In der Erzählung schwingt also auch immer eine gute und präzise Portion Gesellschaftsanalyse mit – Carla hat ein offenes Ohr und astrologische Tipps für alle: Sie steht der reichen Gattin bei ihrer anstehenden Scheidung bei, berät rüstige Rentner bei der Urlaubsplanung und gibt Tipps in Liebesdingen.
„Sie sind dazu geschaffen, auch ohne festen Partner glücklich zu sein, liebe Linda“, sagte ich. „Wenn einer da ist, gut, wenn nicht, auch gut. „Schauen Sie“, ich zog den Ausdruck ihrer Radix aus der Tasche , „Ein prallvolles drittes Haus mit lauter schönen Platzierungen. Sie sind ganz schön beliebt, wette ich."
Linda blickte auf die Grafik, blinzelte konzentriert und knetete ihre Hände. „Ja, stimmt schon. Bei der Linda ist immer was los, mit der Linda ist es nie langweilig“, sagen sie.

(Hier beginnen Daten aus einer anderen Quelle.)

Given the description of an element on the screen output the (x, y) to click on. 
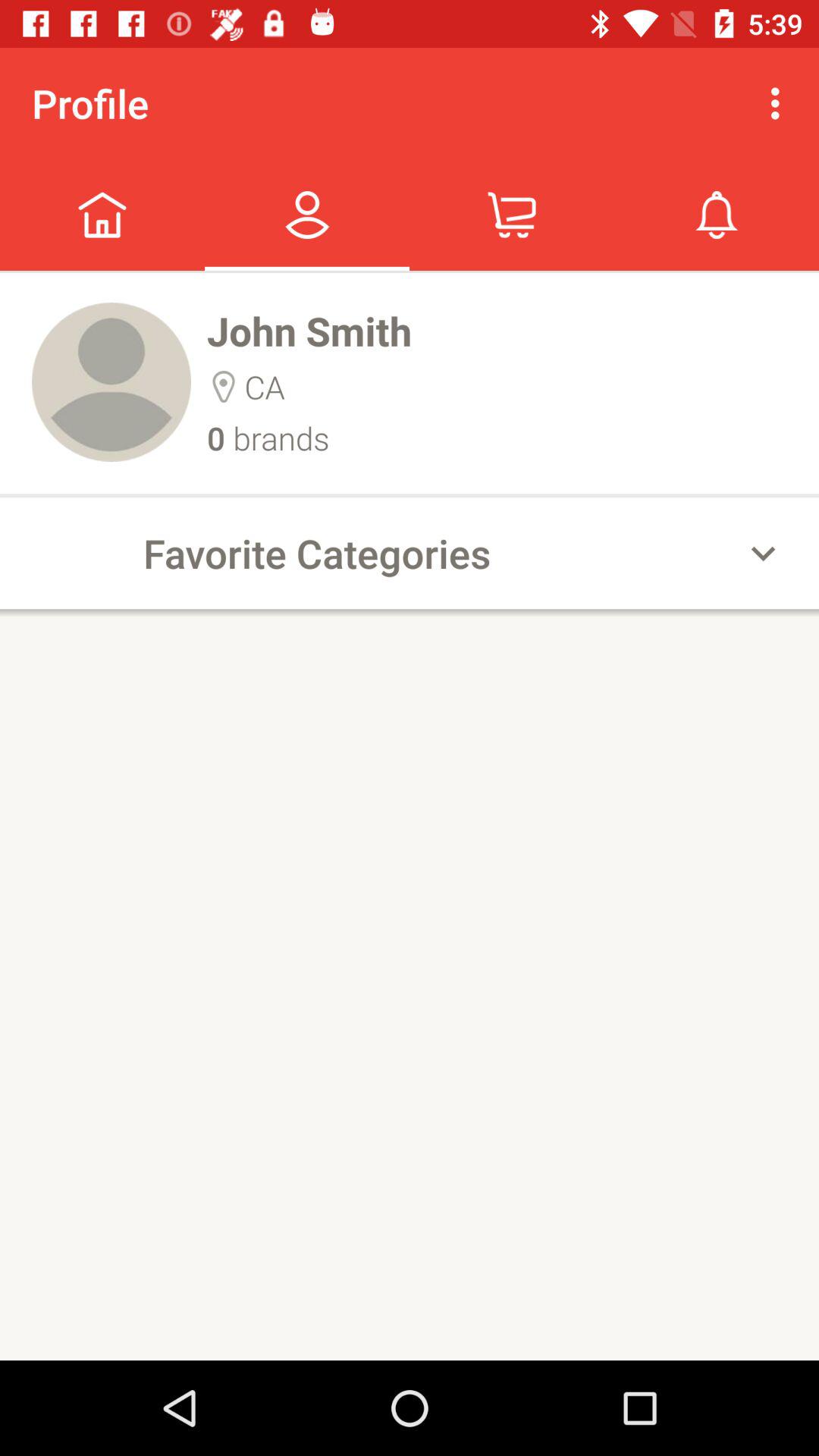
tap icon next to profile (779, 103)
Given the description of an element on the screen output the (x, y) to click on. 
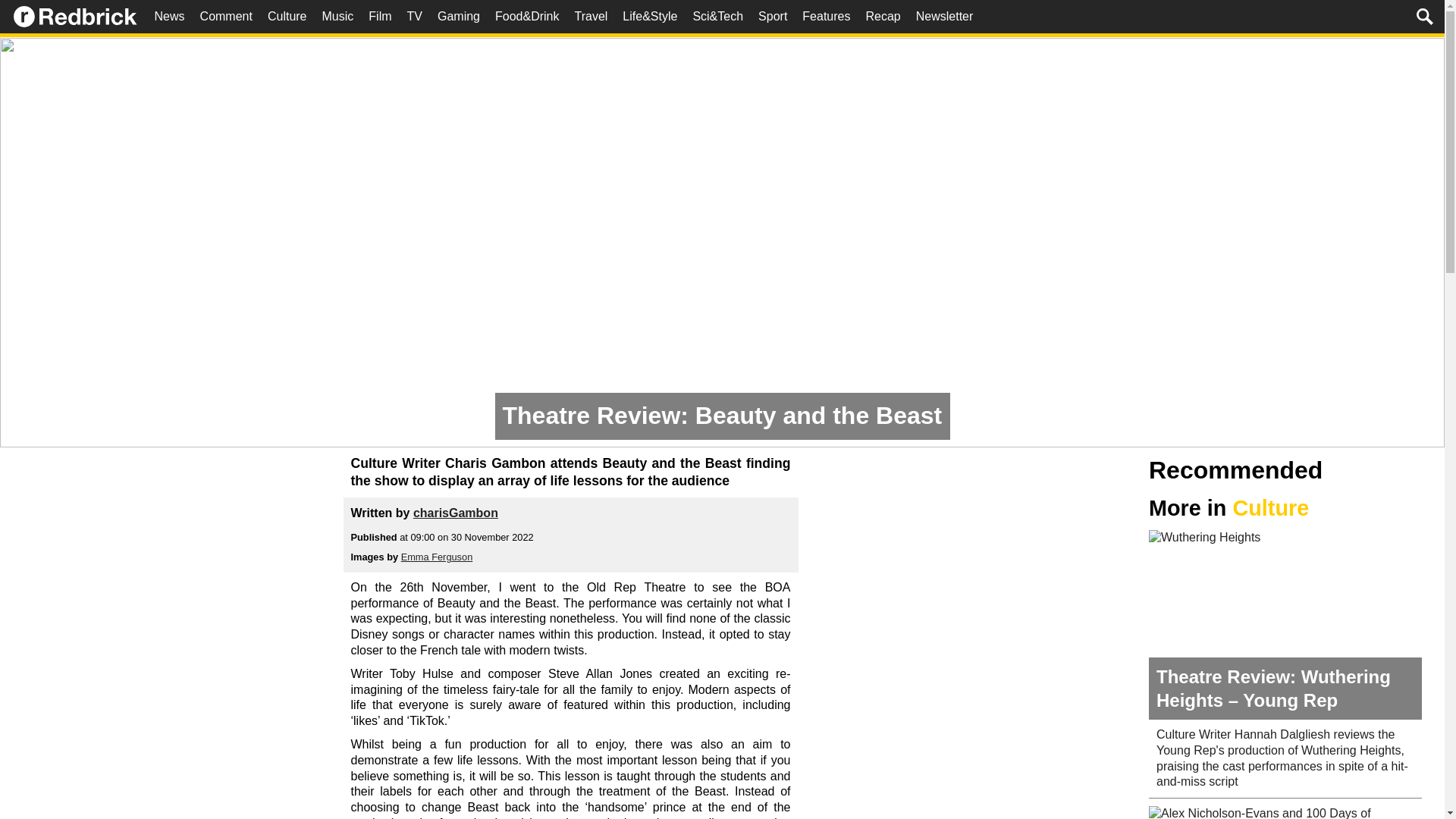
Music (337, 16)
Sport (772, 16)
Culture (287, 16)
News (169, 16)
Comment (226, 16)
Film (379, 16)
TV (413, 16)
Recap (882, 16)
charisGambon (455, 512)
Features (825, 16)
Newsletter (944, 16)
Gaming (458, 16)
Travel (590, 16)
Given the description of an element on the screen output the (x, y) to click on. 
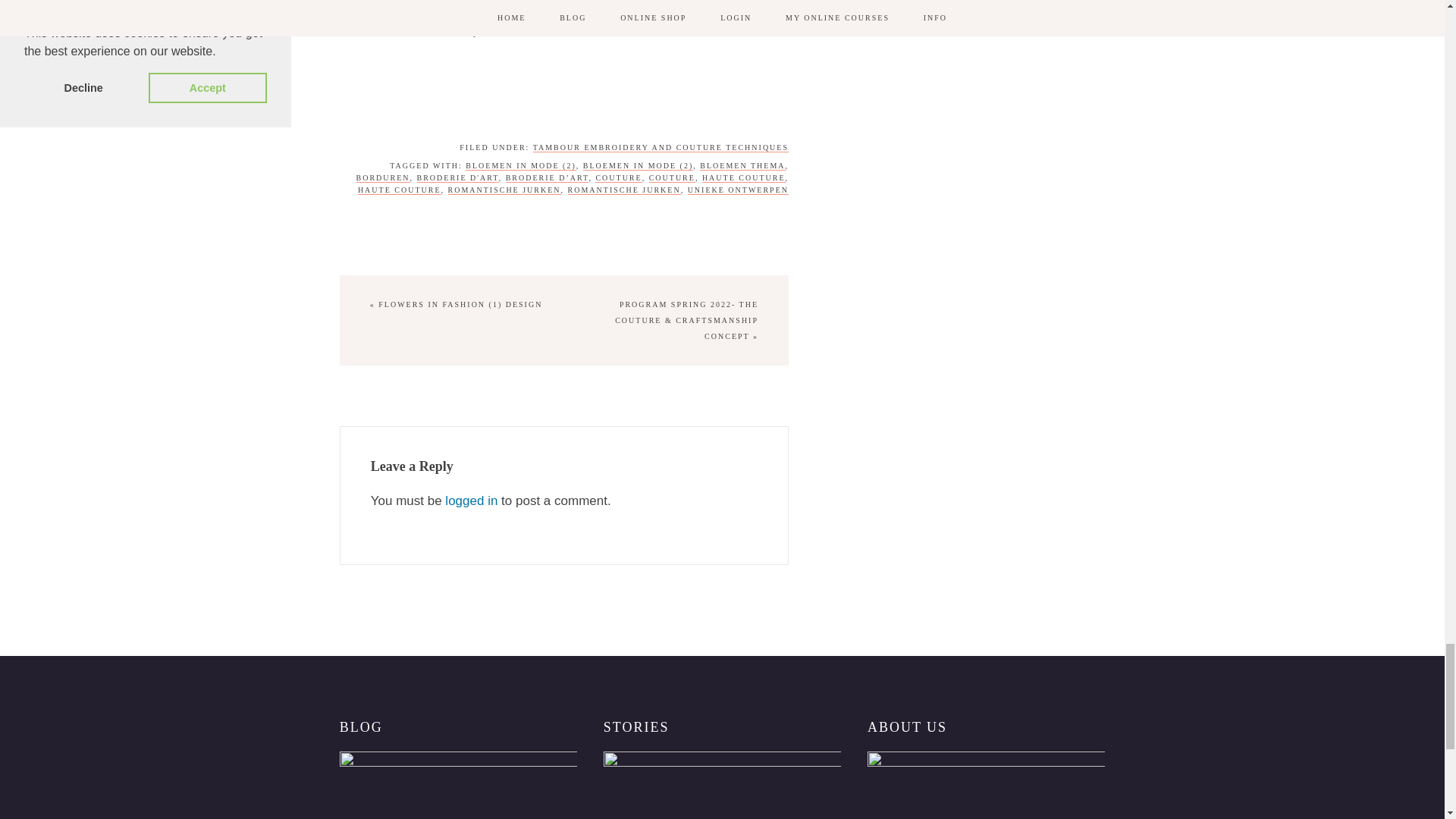
STORIES (722, 785)
TAMBOUR EMBROIDERY AND COUTURE TECHNIQUES (660, 147)
BLOEMEN THEMA (742, 165)
BORDUREN (383, 177)
Given the description of an element on the screen output the (x, y) to click on. 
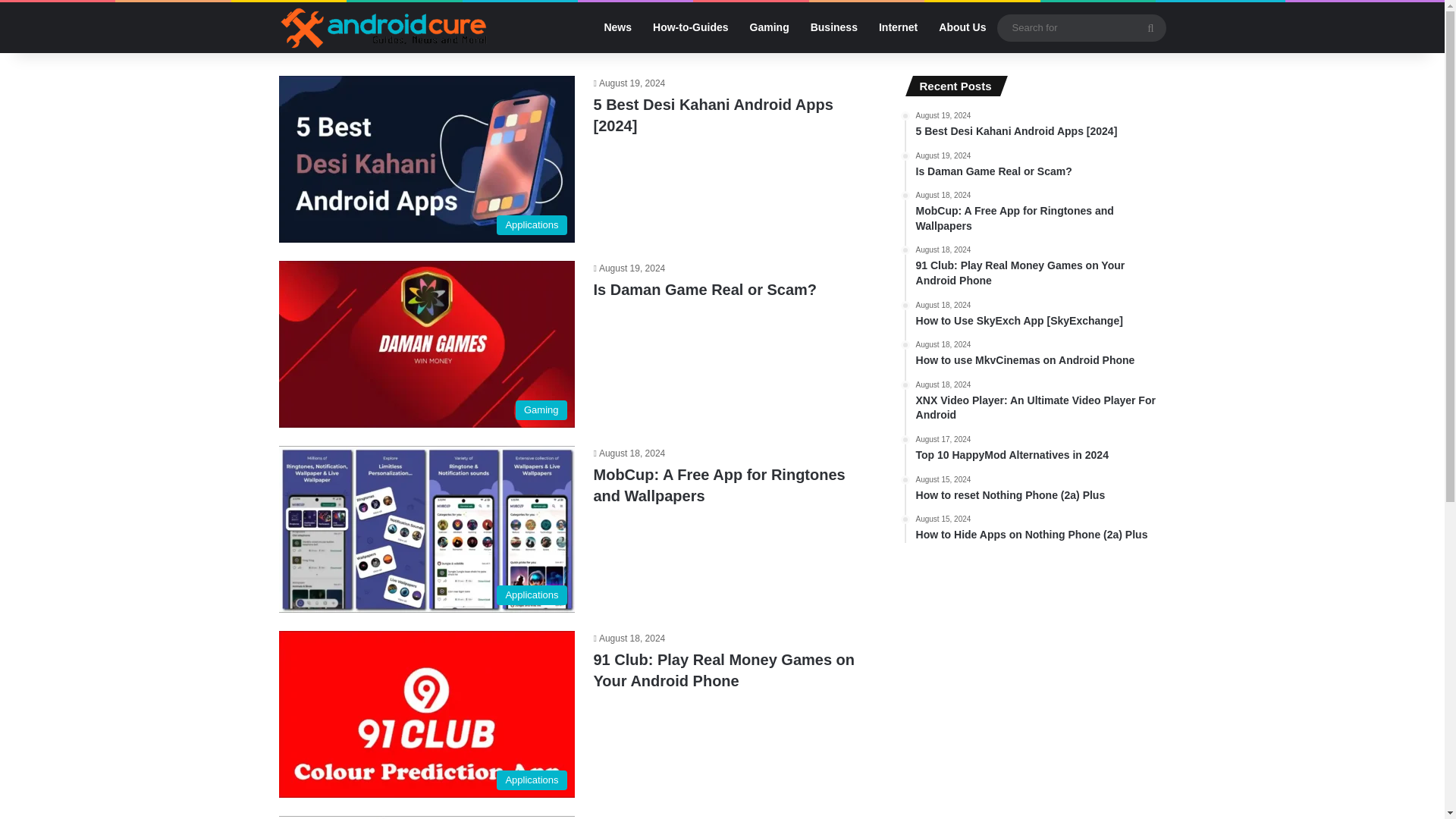
Gaming (769, 27)
Applications (427, 528)
Androidcure (384, 27)
91 Club: Play Real Money Games on Your Android Phone (1040, 165)
How-to-Guides (723, 670)
Applications (1040, 354)
Is Daman Game Real or Scam? (690, 27)
Given the description of an element on the screen output the (x, y) to click on. 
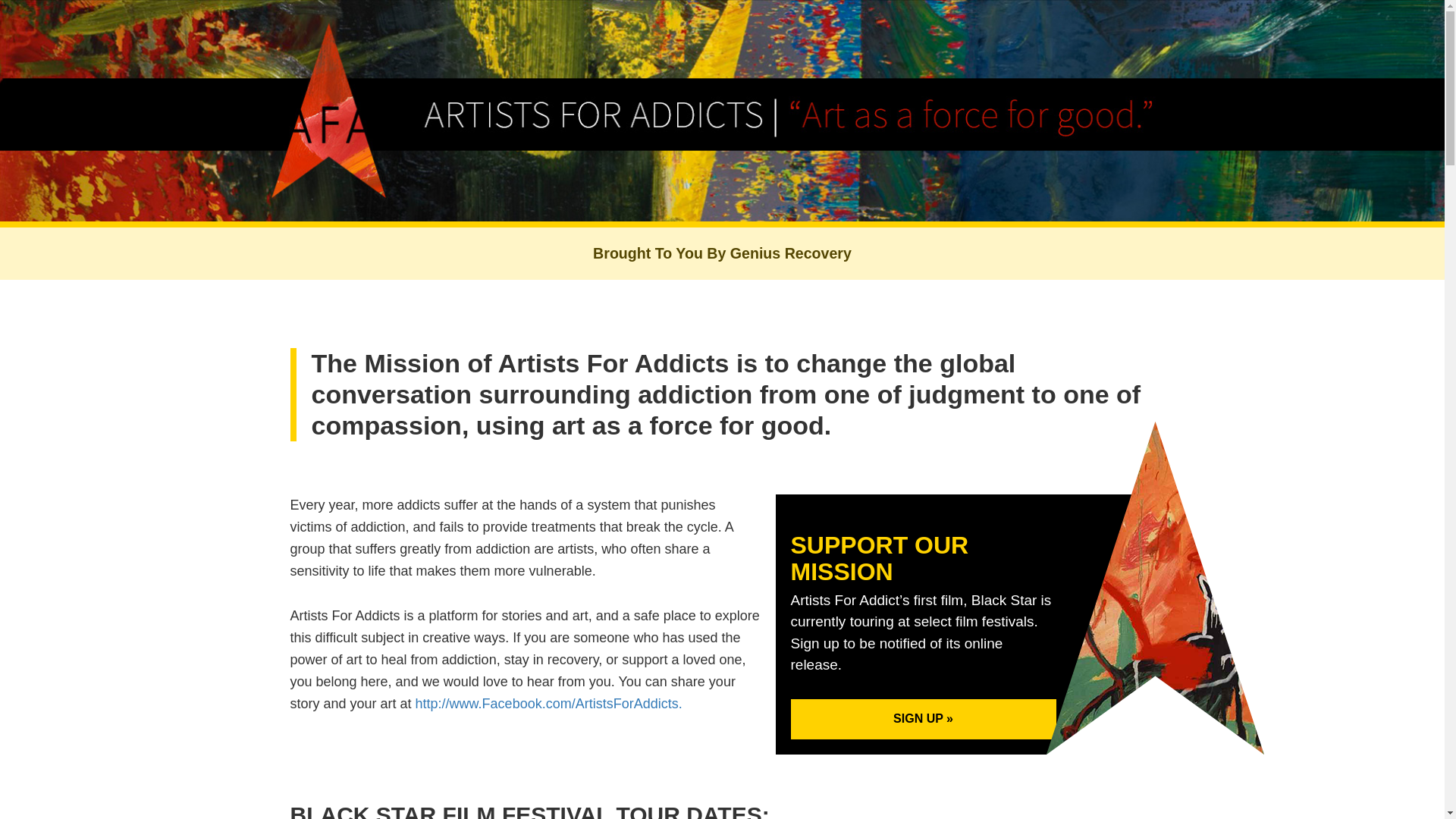
Brought To You By Genius Recovery (721, 252)
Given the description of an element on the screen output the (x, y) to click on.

„Und so soll es auch sein“, sagte ich.
Quelle: Katja Kullmann – Stars
Kosmisches Coaching und die Frage nach dem Sinn
Carla Mittmann wird zur gefragten Star-Astrologin, tritt in Radio und Fernsehen auf, und ruft für ihre Dienste immer höhere Preise auf, sogar die Regierung berät sie bald in Sternendingen. Und je erfolgreicher ihr Astrobusiness wird, desto mehr glaubt auch Carla an sich, daran, dass die Sterne günstig für sie stehen, dass das Schicksal Großes für sie bereithält.
Und sie nutzt ihre neuen Möglichkeiten sogar, um politisch Stellung zu nehmen, findet in ihrer Astrokolumne deutliche Worte zur Weltlage:
In der zweiten Folge widmete ich mich Pluto: nach zwölf Jahren im Steinbock bewegte er sich in den Wassermann. Ein neuer Machttypus breche sich Bahn, schrieb ich, konservative Herrschaftsmodelle würden durch unkonventionelle Muster ersetzt- „siehe Elon Musk“.
Quelle: Katja Kullmann – Stars
Katja Kullmann erzählt mit leichter Hand, ironischer Distanz und echtem Mitgefühl von einer Frau, die sich neu erfindet und dabei viel über sich und ihre Mitmenschen lernt. Und haben wir uns nicht alle schon mal gefragt, was wohl aus uns geworden wäre, wenn wir bestimmte Abbiegungen im Leben nicht genommen hätten?
Sprachlich punktet der Roman mit feinem Timing, präzisen Alltagsbeobachtung und einer Erzählerin, die gleichermaßen nüchtern wie nahbar wirkt.
Am Ende offenbart sich zwar keine kosmische Wahrheit, aber vielleicht so etwas wie ein versöhnlicher Blick auf die Umwege, die das Leben manchmal nimmt.